━━━━━ INFORMATION PROVIDED
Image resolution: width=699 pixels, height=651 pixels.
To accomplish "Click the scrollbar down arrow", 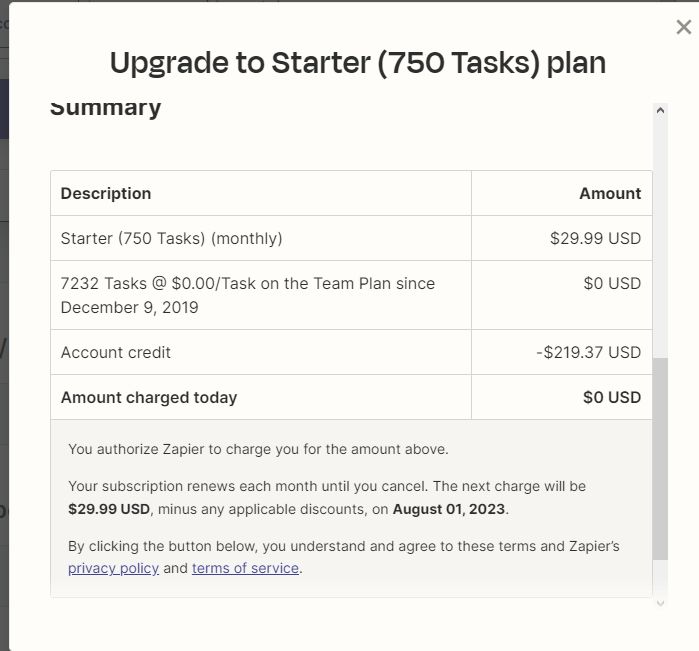I will pyautogui.click(x=660, y=602).
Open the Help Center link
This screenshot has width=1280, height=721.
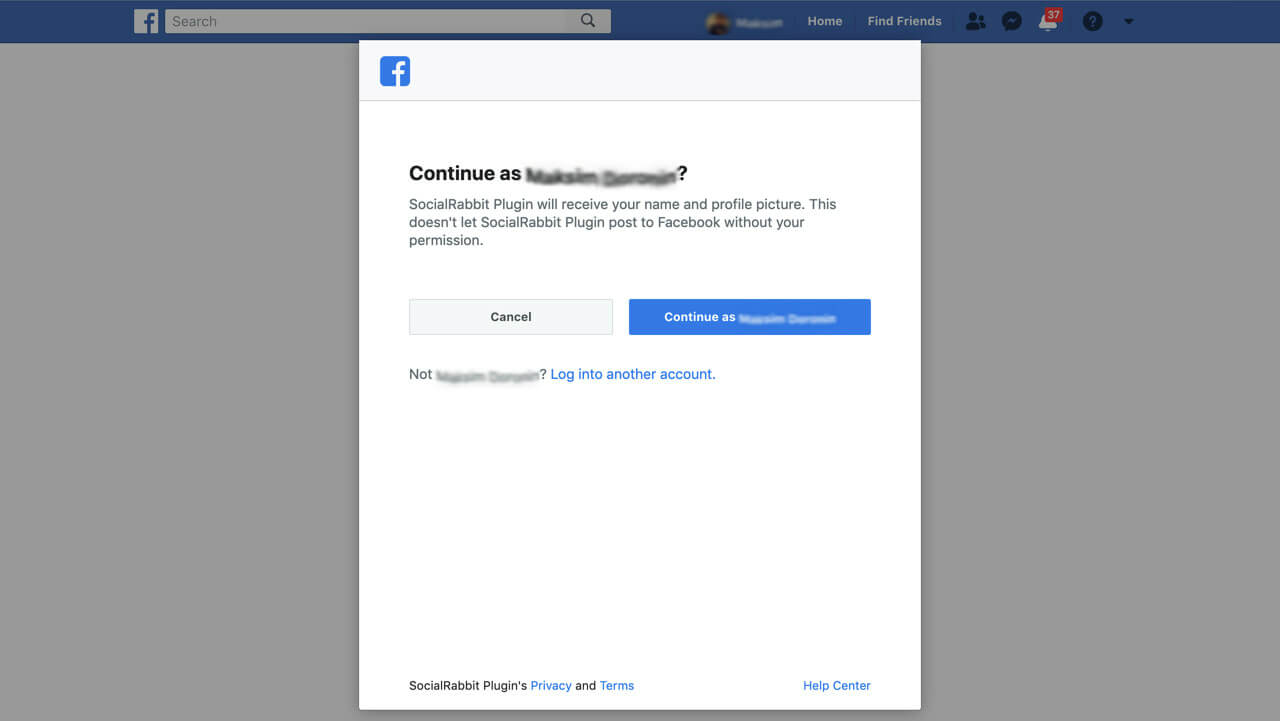(836, 685)
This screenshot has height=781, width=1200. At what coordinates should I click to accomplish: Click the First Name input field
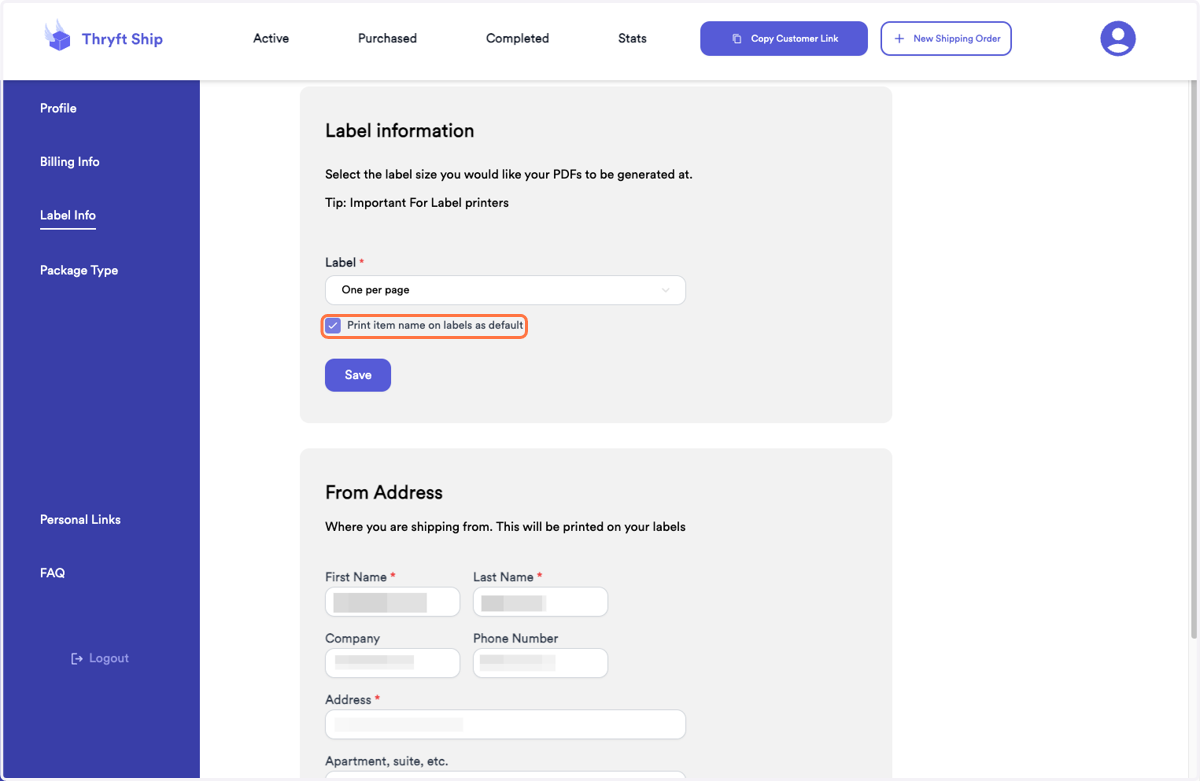pyautogui.click(x=392, y=602)
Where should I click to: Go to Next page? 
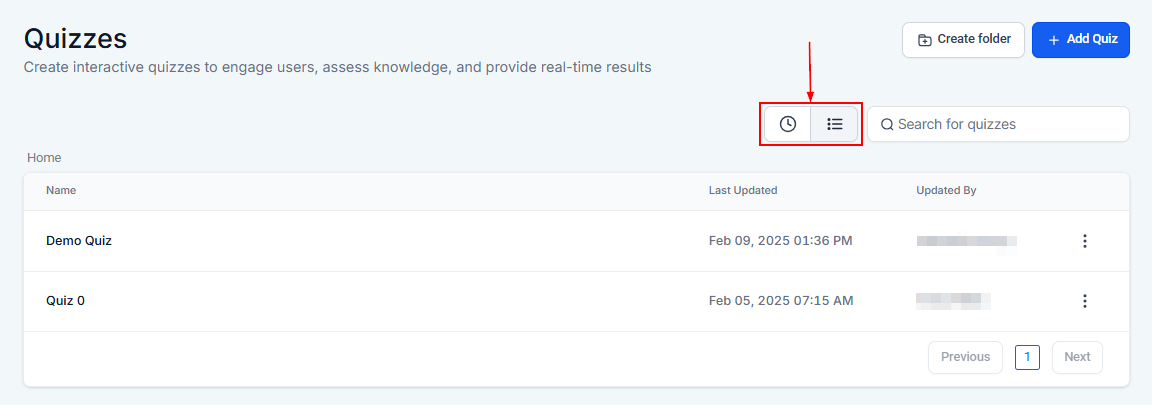pyautogui.click(x=1077, y=357)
━━━━━━━━━━
» TASK BRIEF:
In the answer, give only the lines from the one containing "Open the Help Center link" through the end of the records above, each reproduced exactly. Include no pictures.

» SOLUTION TO THIS EXERCISE:
Open the Help Center link
This screenshot has width=1280, height=721.
(836, 685)
This screenshot has height=781, width=1200. At what coordinates should I click to accomplish: Click the First Name input field
pyautogui.click(x=392, y=602)
Where should I click to: Go to Next page? 
pyautogui.click(x=1077, y=357)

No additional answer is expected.